2007年3月16日(金)
2007年3月16日(金)
嬉野です。
私はねぇ、珈琲好きですよ。ハッキリ言って。
まぁハッキリ言うことでもないですけどね、
そんなことは。
昔ですね、
「珈琲が回る世界が回る」というタイトルの新書を読みましたね。
やっぱ珈琲好きだから(笑)。
その本にはね、珈琲を主軸にしたヨーロッパ史が書かれておりました。
珈琲は、まず一人のアラビア人の召使と共にイギリスに入ったようです。
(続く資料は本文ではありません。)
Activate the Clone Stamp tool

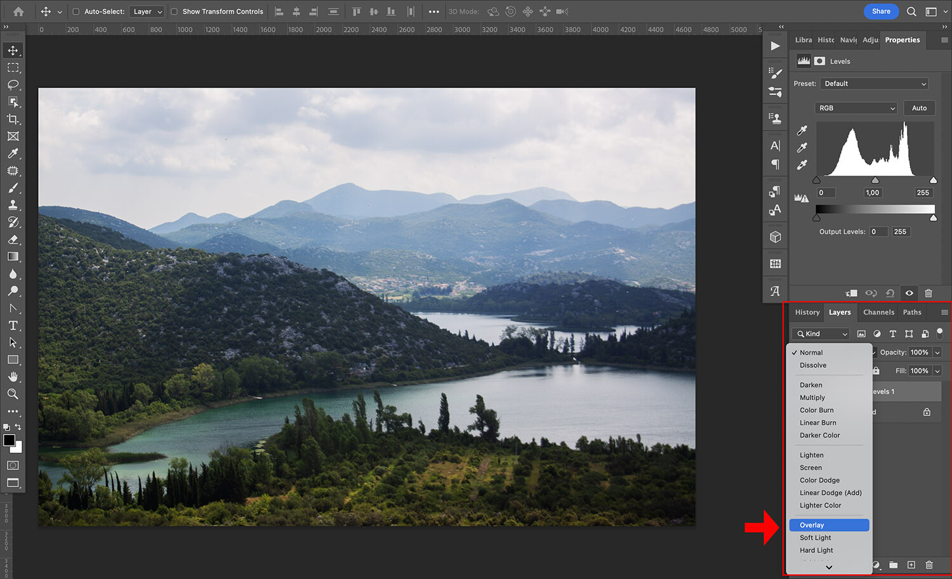pyautogui.click(x=13, y=204)
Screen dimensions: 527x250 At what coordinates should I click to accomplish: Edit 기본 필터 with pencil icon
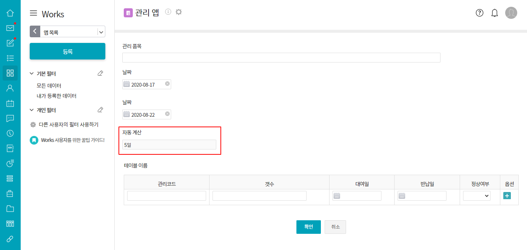point(100,73)
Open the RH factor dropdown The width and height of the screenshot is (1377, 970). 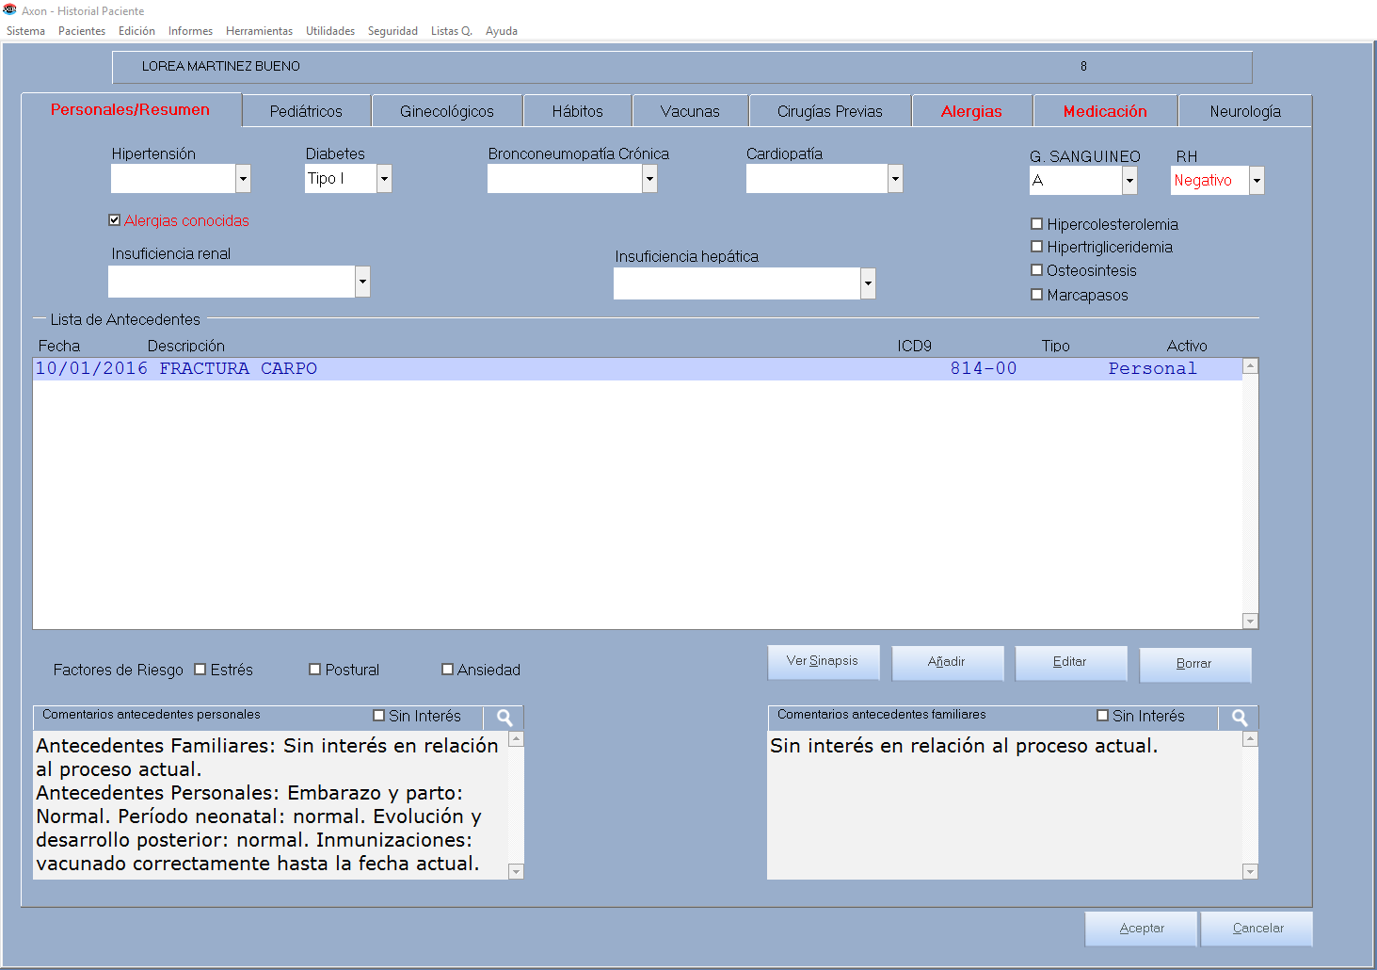pyautogui.click(x=1257, y=180)
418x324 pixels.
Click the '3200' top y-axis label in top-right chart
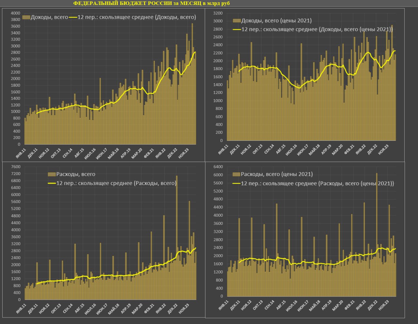coord(218,13)
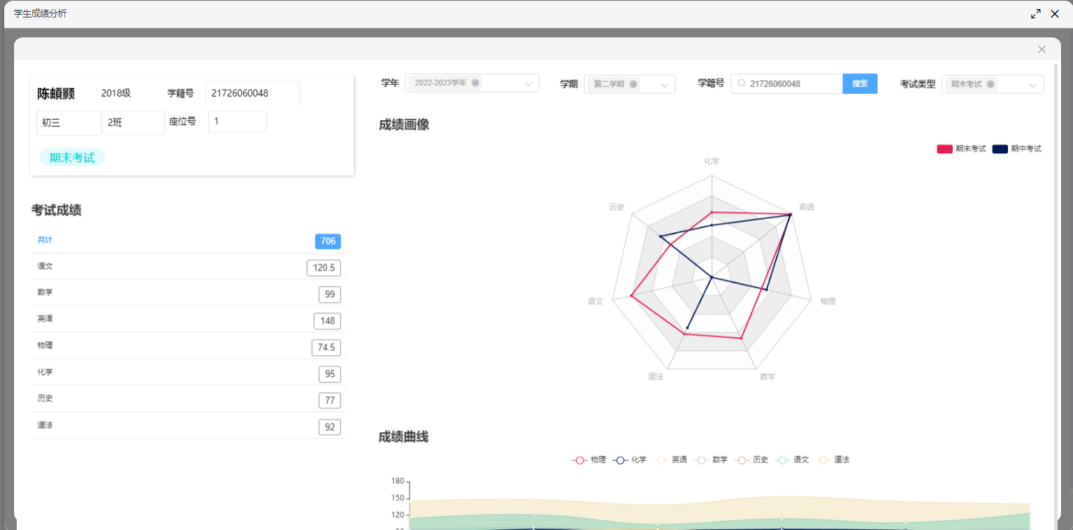
Task: Expand the 学期 dropdown
Action: [x=664, y=84]
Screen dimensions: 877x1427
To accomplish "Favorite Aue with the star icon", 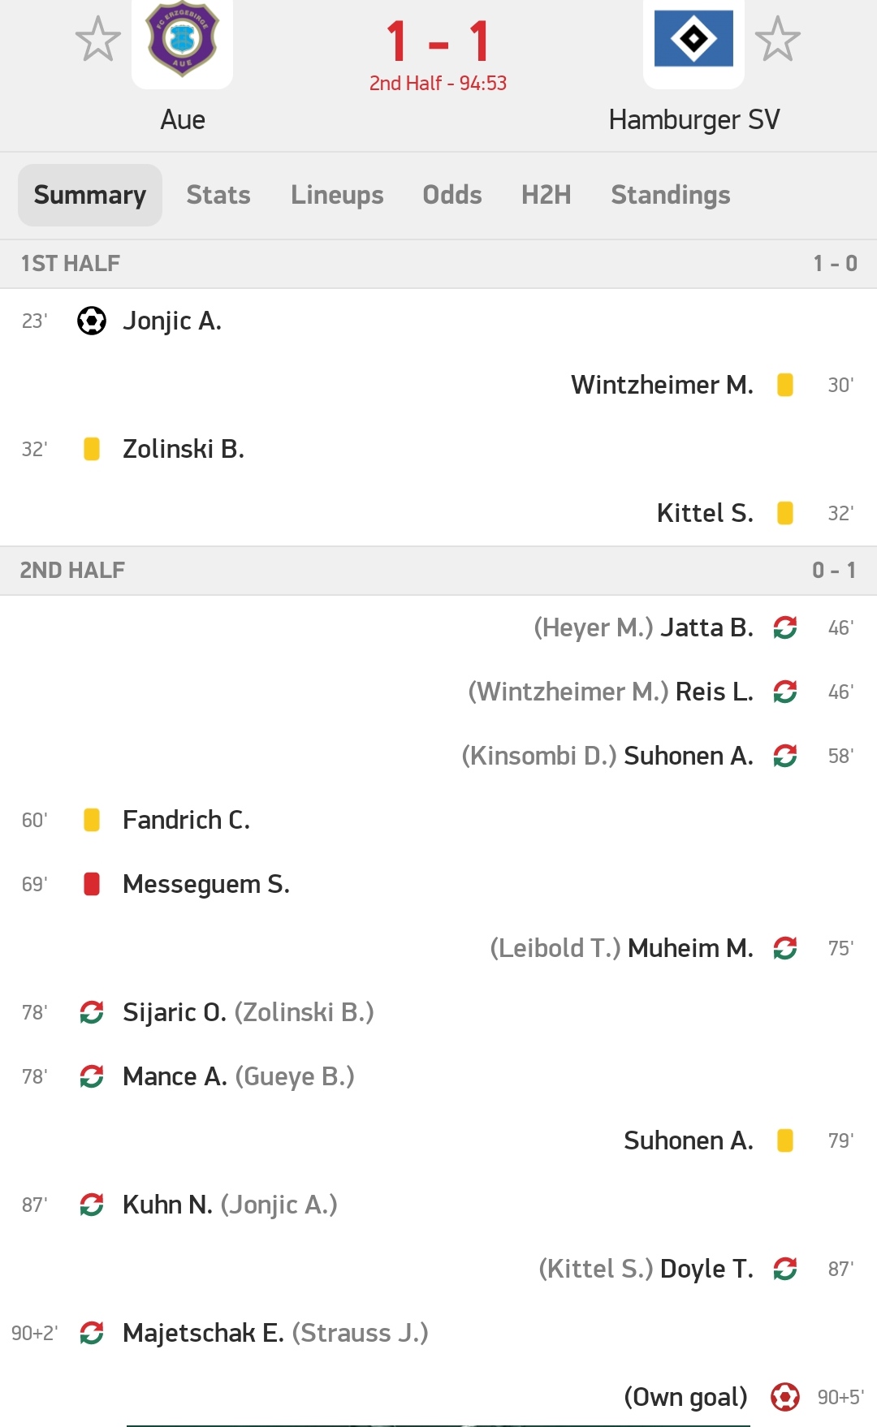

17世紀のことだったかと思います。
やがてその男がロンドンで、人を集めて珈琲を飲ませる「コーヒーハウス」というものを開くのです。
エキゾチックな新奇さも手伝って、彼の「コーヒーハウス」は、イギリスでとりあえず大当たりをしたようです。
その珈琲のアロマにおいでおいでをされながら、
やがてロンドンの街のあちこちに「コーヒーハウス」が立ち並ぶようになり、人々は目新しい「コーヒーハウス」にぞろぞろと流れ込み、「コーヒーハウス」はイギリスで大流行をしたそうです。
そうしていつしか「コーヒーハウス」には、昼間から大勢の男達が、押しかけ、居続けるようになったわけです。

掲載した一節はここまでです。